Indy Religious Leaders Arrested at Market Tower Today
Thursday, May 17, 2007 at 02:45PM
Kevin O'Donnell in Press Releases
For Immediate Release Contact: Kevin O’Donnell, 312-401-7598
Clergy’s Civil Disobedience Sparked by Leading Cleaning Firm’s 2-Year Opposition to Job Improvements for Poverty-Wage Janitors
Indianapolis—In a plea for dignity and economic equality, a half dozen local clergy members were arrested at Market Tower as they ramped up their support for janitors employed by Executive Management Services, a cleaning company that for two years has refused to allow its janitors to choose a voice on the job by forming a union. EMS janitors, other service workers, and their community supporters in Indianapolis, Cincinnati, and Columbus are seeking to lift themselves out of poverty through the Three Cities One Future Campaign.

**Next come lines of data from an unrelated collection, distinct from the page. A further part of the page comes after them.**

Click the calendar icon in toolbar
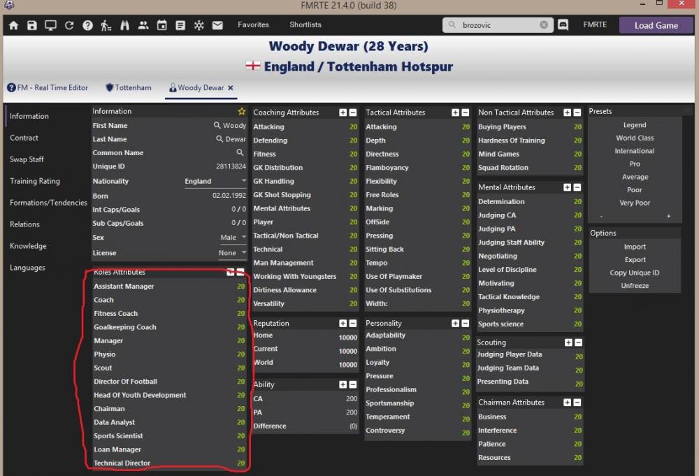The image size is (699, 476). [162, 25]
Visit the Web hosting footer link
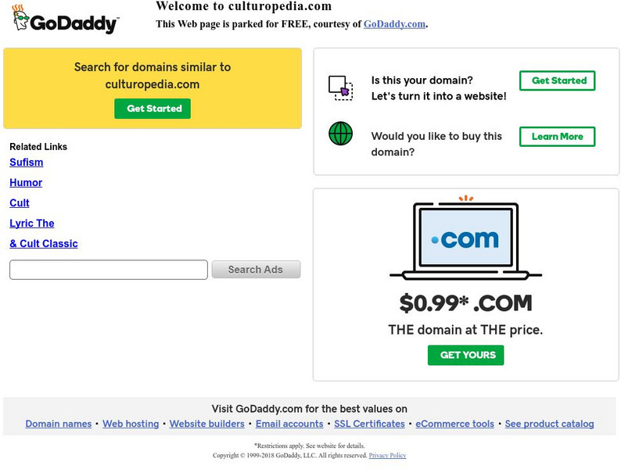The image size is (621, 469). point(131,424)
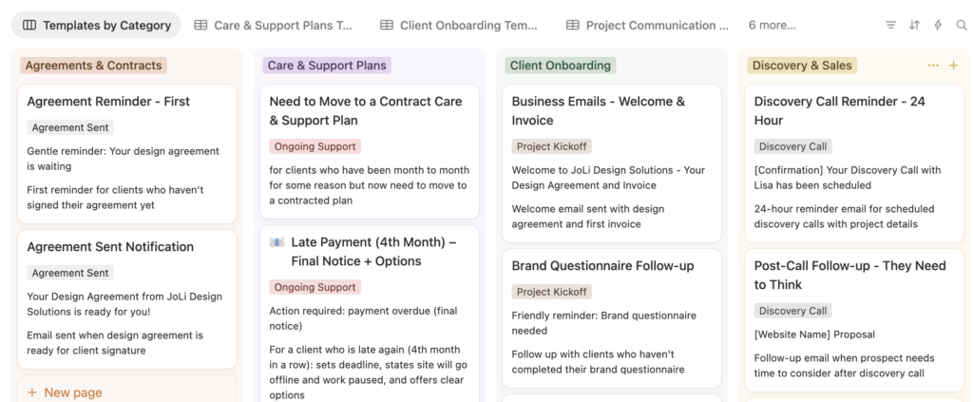
Task: Open the Discovery & Sales column options (three dots)
Action: coord(933,66)
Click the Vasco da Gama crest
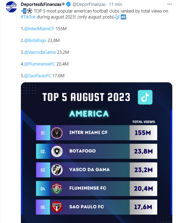This screenshot has width=176, height=223. click(x=57, y=170)
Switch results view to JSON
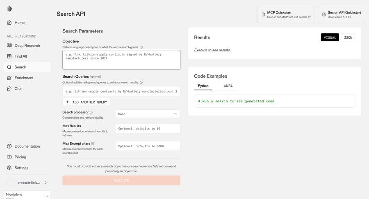 tap(348, 37)
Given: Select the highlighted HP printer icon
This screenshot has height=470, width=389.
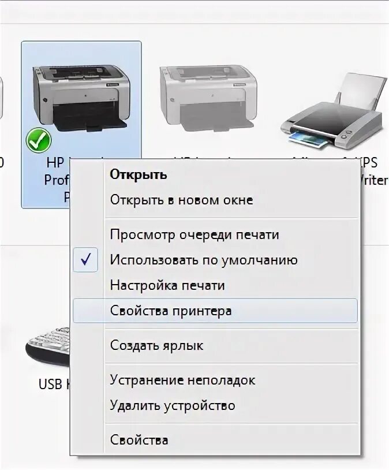Looking at the screenshot, I should (81, 99).
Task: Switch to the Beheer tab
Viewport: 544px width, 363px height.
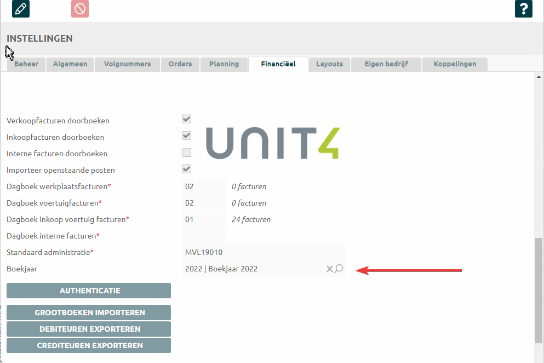Action: coord(26,64)
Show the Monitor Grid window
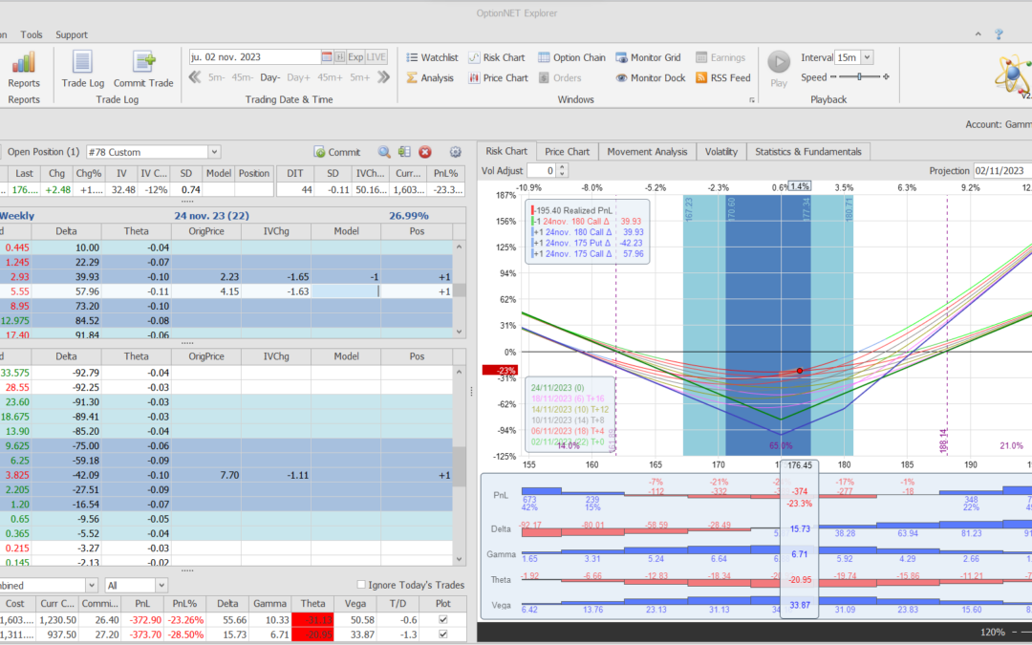 coord(648,57)
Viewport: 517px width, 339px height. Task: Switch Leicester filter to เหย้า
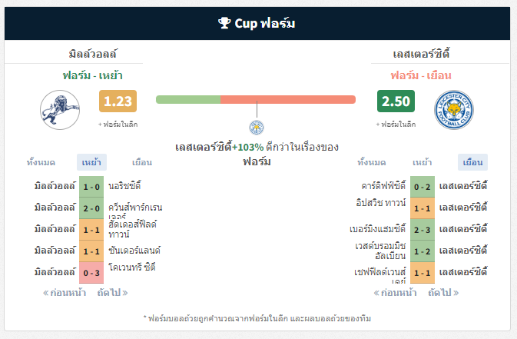pos(422,162)
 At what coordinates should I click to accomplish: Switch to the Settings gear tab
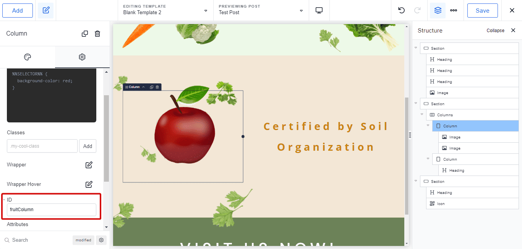[82, 57]
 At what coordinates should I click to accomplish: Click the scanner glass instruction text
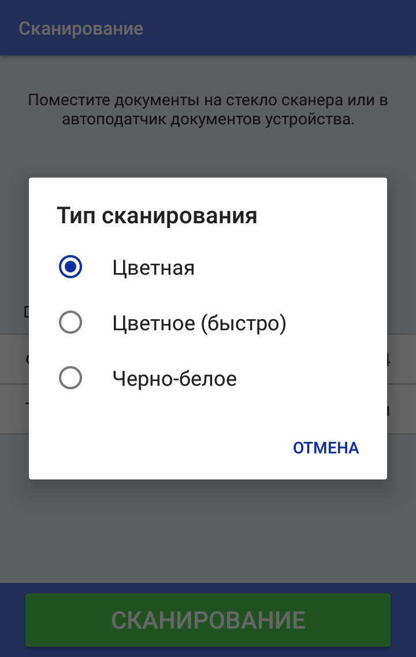click(x=208, y=110)
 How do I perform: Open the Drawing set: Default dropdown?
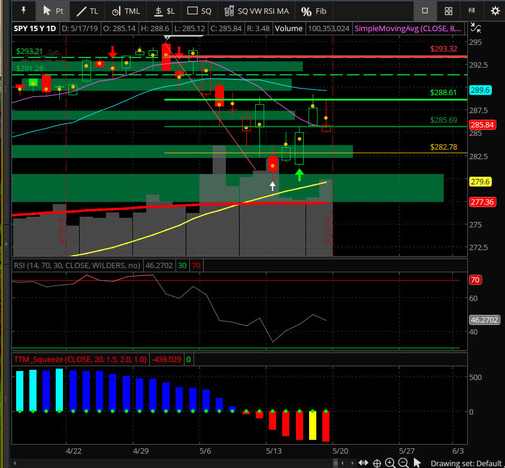465,463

“It is our calling to keep before this city a vision of God’s justice and mercy,” says Rev. Darren Cushman-Wood, pastor of Speedway United Methodist Church. “After much prayer and deliberation and after two years of meeting with decision-makers, we have to take dramatic action to safeguard basic human rights.”

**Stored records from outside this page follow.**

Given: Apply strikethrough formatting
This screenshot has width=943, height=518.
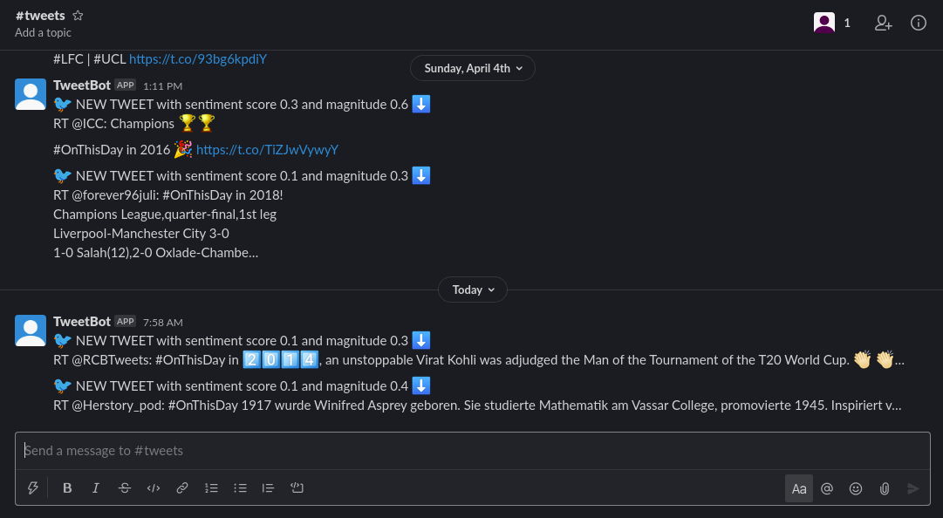Looking at the screenshot, I should point(125,488).
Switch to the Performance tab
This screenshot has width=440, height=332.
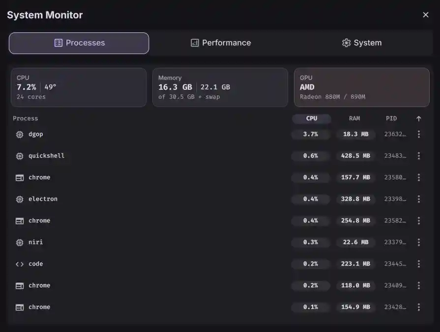(x=221, y=43)
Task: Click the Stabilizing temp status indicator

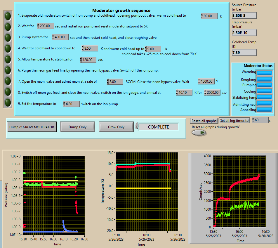Action: coord(264,97)
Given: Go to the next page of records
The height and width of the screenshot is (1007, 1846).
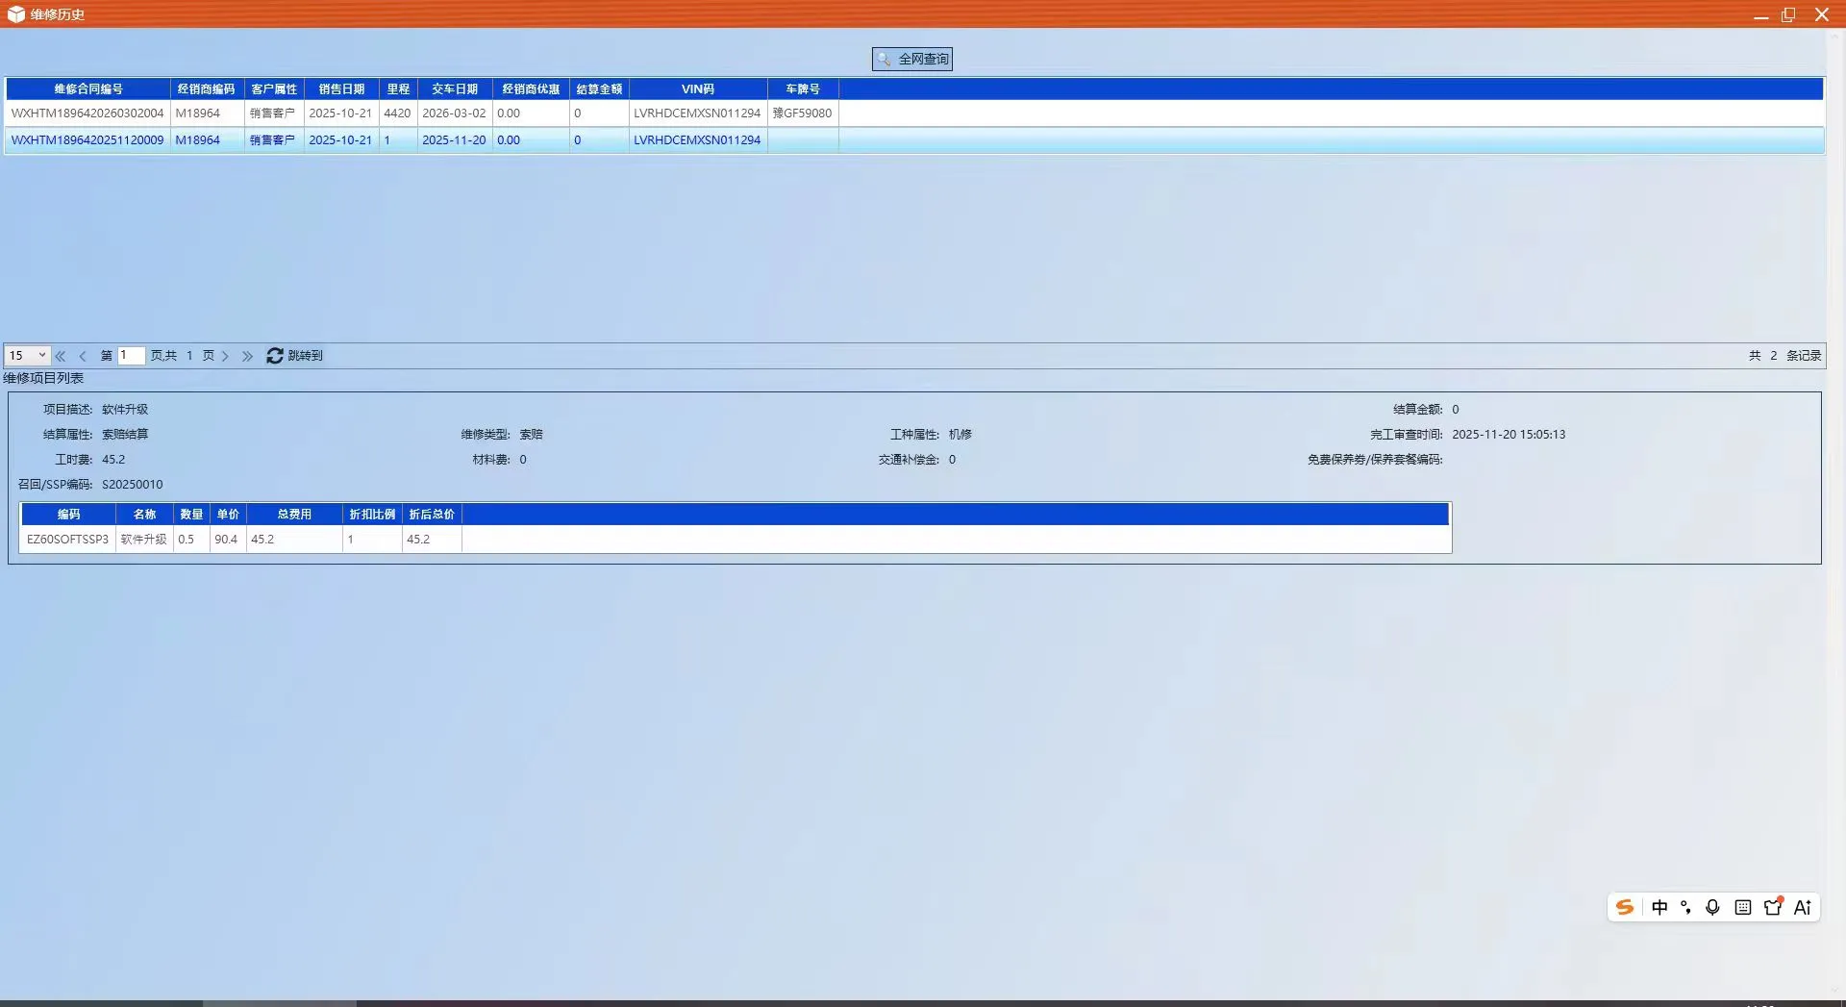Looking at the screenshot, I should (x=226, y=356).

Unlike other regional cleaning companies, EMS has thus far refused to allow its workers to participate in a process that will create a new economic standard for as many as 165,000 service workers in the Midwest. On March 27, janitors in Cincinnati began negotiating with their employers over a historic model contract that will initially impact more than 4,000 janitors in Cincinnati, Columbus and Indianapolis in the coming months by setting minimum standards in pay, access to health care, and working hours for janitors employed by ABM, Jancoa, Professional Maintenance of Cincinnati, Aetna Building Maintenance, Scioto Corp, CSI, and One Source. The contractors provide janitorial and other services to commercial office buildings, mall, banks, universities, airports, museums, and municipal, county, and state offices throughout the region.

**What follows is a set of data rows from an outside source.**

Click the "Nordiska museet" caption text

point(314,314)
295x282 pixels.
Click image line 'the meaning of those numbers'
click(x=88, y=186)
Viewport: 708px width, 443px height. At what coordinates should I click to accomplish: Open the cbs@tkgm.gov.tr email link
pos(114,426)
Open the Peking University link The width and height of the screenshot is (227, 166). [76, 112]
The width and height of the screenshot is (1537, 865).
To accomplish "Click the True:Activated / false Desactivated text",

The religious leaders belong to the Indianapolis Clergy Committee, which has collected more than 125 signatures from area clergy calling on business leaders to support good jobs with health care and the freedom of workers to choose to form a union. EMS provides janitorial services at well-known Indianapolis properties such as Market Tower, the Children’s Museum, Indianapolis Power and Light, and HDG Mansur. According to a complaint issued this month by the National Labor Relations Board (NLRB), EMS has illegally intimidated, threatened and interrogated janitors who support their union in the workplace.
Background
Today’s action evidences the growing level of support enjoyed by janitors and other service workers seeking a better life through the “Three Cities One Future Campaign.” With the American Dream under fire in the Midwest, working families and community leaders launched the Three Cities, One Future Campaign earlier this year to call on the corporate leaders of Cincinnati, Columbus, and Indianapolis to support jobs that allow workers to own a home, save for retirement, and go to the doctor.
Despite being home to eighteen Fortune 500 companies and other major corporations with combined revenues of more than $1 billion per day—including Western and Southern, Convergys, and Conseco —the region’s high number of low-wage, no benefit jobs is increasingly stifling working families’ ability to lift themselves out of poverty. Ohio is the only state in the nation with two of the country’s most-impoverished cities—fully 24 percent of workers in the state earn poverty level wages—while in Indianapolis twenty one percent of the city’s workers earn poverty level wages. In particular, janitors in Indianapolis, Cincinnati, and Columbus are paid as little as $26 a day—with few paid more than $64 a day—and most have no health or other benefits.
At many junctures in our nation’s history, people of good will have courageously refused to cooperate with injustice by engaging in nonviolent protest and civil disobedience—including the Boston Tea Party, Harriet Tubman's Underground Railroad, and the fight for women to gain the right to vote.